Stored records:
============
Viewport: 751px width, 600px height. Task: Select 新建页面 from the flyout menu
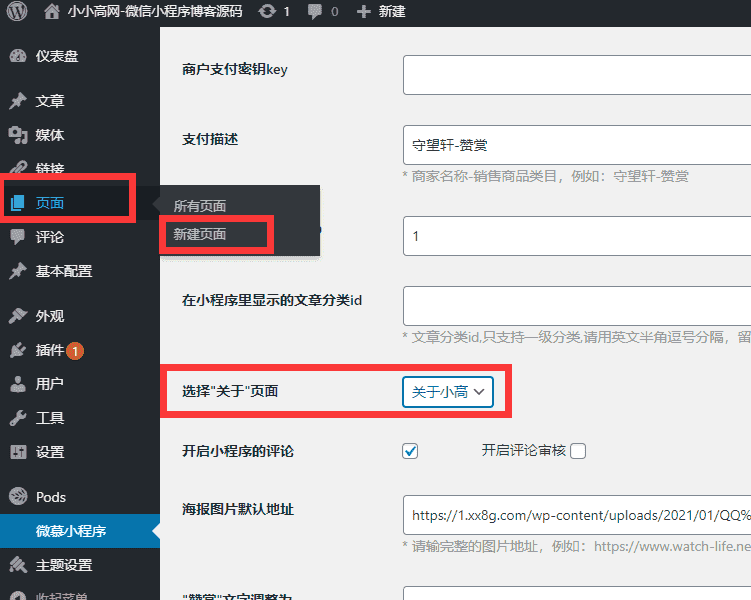coord(200,234)
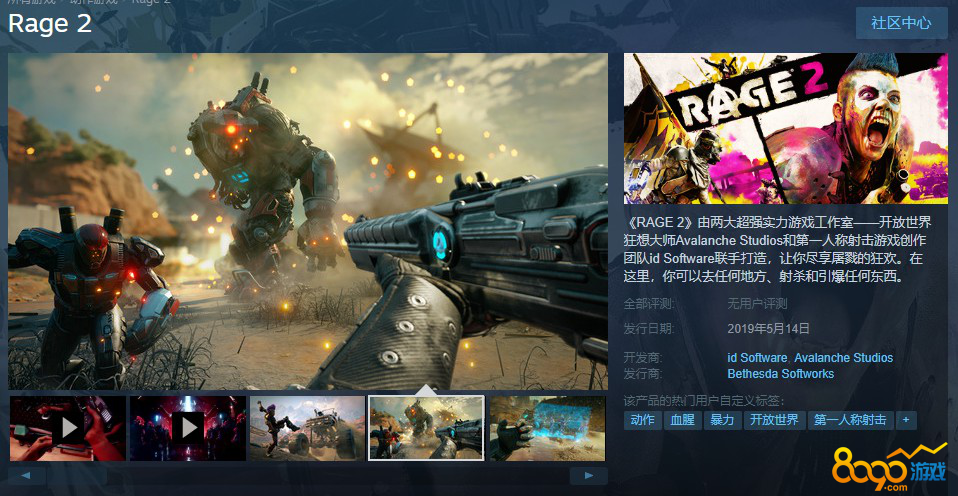Select the 第一人称射击 tag
Viewport: 958px width, 496px height.
(x=850, y=420)
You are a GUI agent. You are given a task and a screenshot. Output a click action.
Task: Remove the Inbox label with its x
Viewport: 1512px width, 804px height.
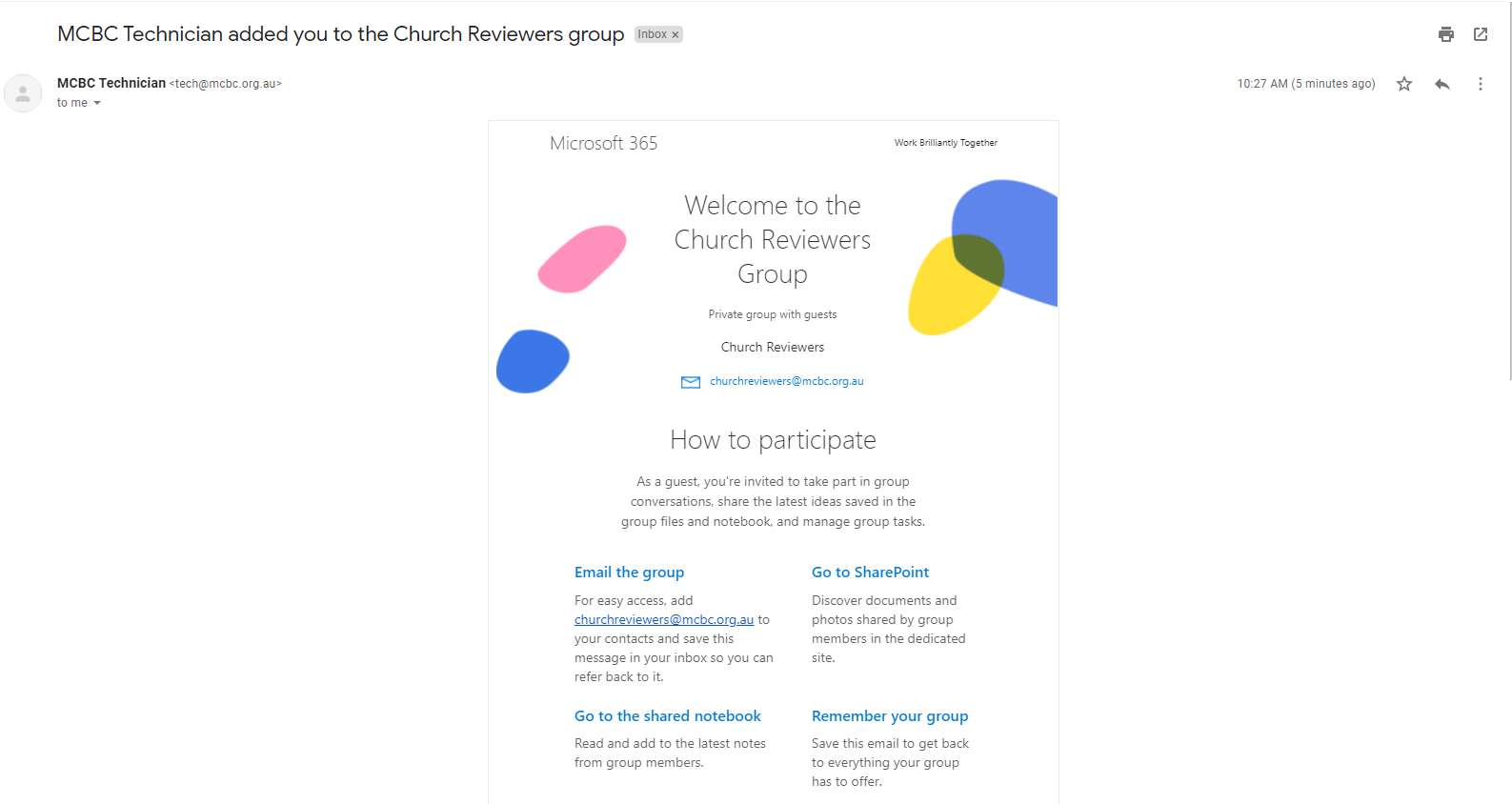click(x=675, y=34)
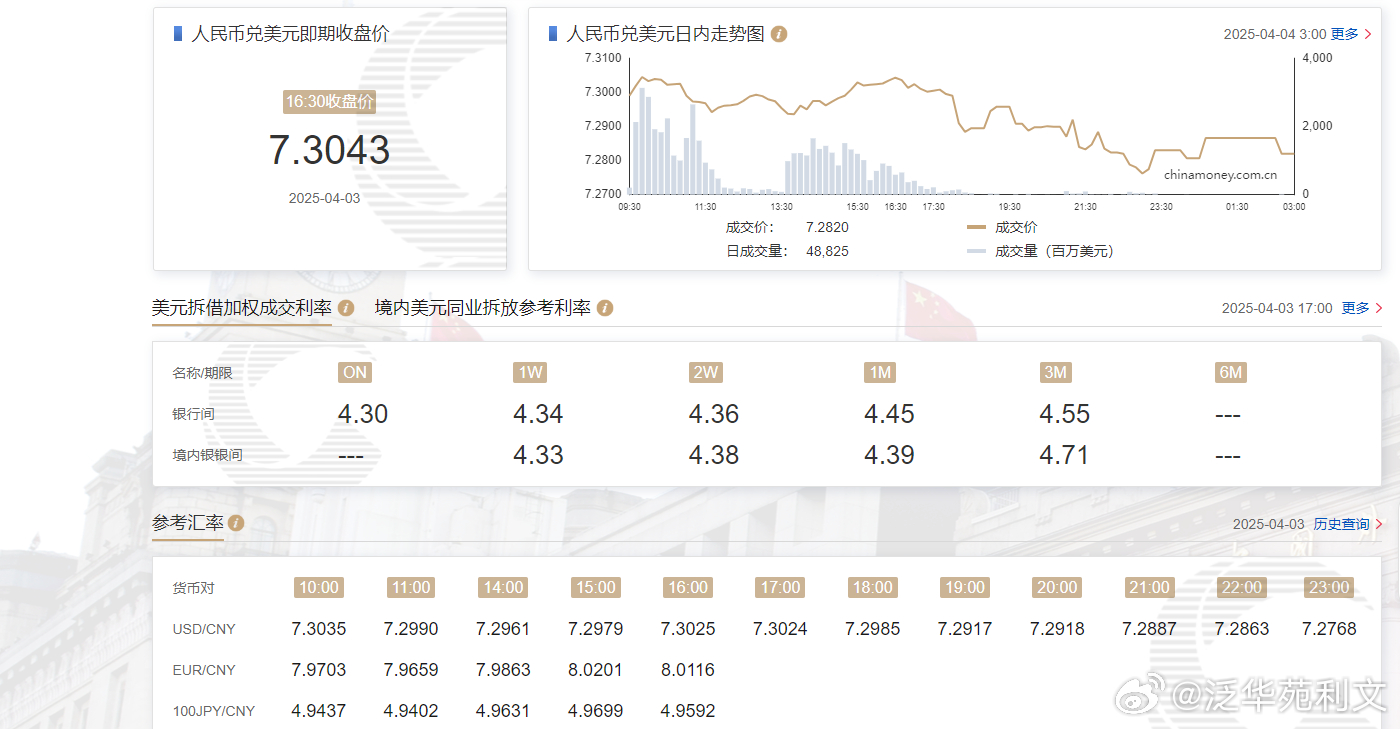Click the 16:30收盘价 badge
The height and width of the screenshot is (729, 1400).
[x=329, y=102]
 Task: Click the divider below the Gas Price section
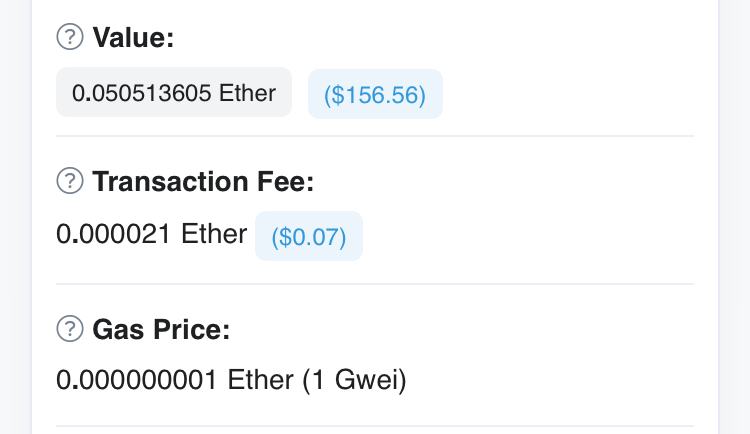pyautogui.click(x=375, y=426)
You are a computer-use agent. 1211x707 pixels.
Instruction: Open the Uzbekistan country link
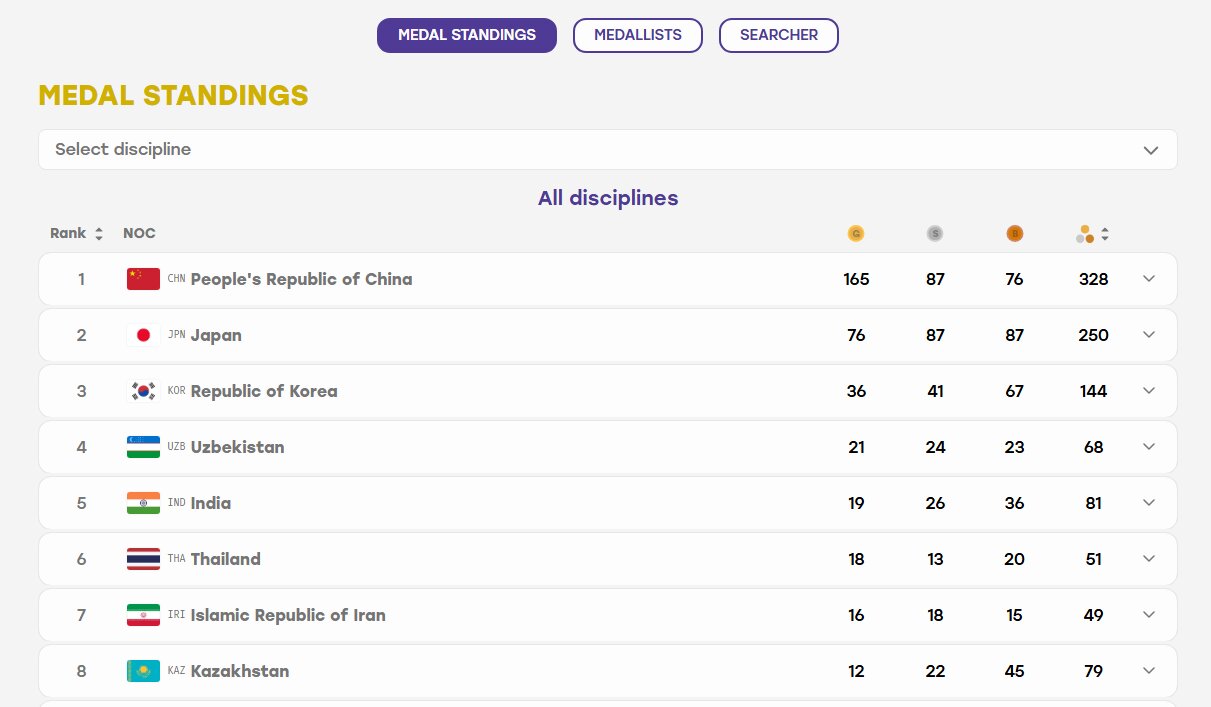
============
# Work order:
Exact copies of the entries above are needed, with every picture removed.

# The answer:
Viewport: 751px width, 600px height. Task: Select 新建页面 from the flyout menu
coord(200,234)
Select the 第一人称射击 tag
Viewport: 958px width, 496px height.
(x=850, y=420)
You are a GUI agent. You are given a task and a screenshot. Output a click action.
Task: Remove the Inbox label with its x
Viewport: 1512px width, 804px height.
click(x=675, y=34)
Click the 16:30收盘价 badge
The height and width of the screenshot is (729, 1400).
[x=329, y=102]
 Task: Click the divider below the Gas Price section
pyautogui.click(x=375, y=426)
You are a computer-use agent. 1211x707 pixels.
Instruction: Open the Uzbekistan country link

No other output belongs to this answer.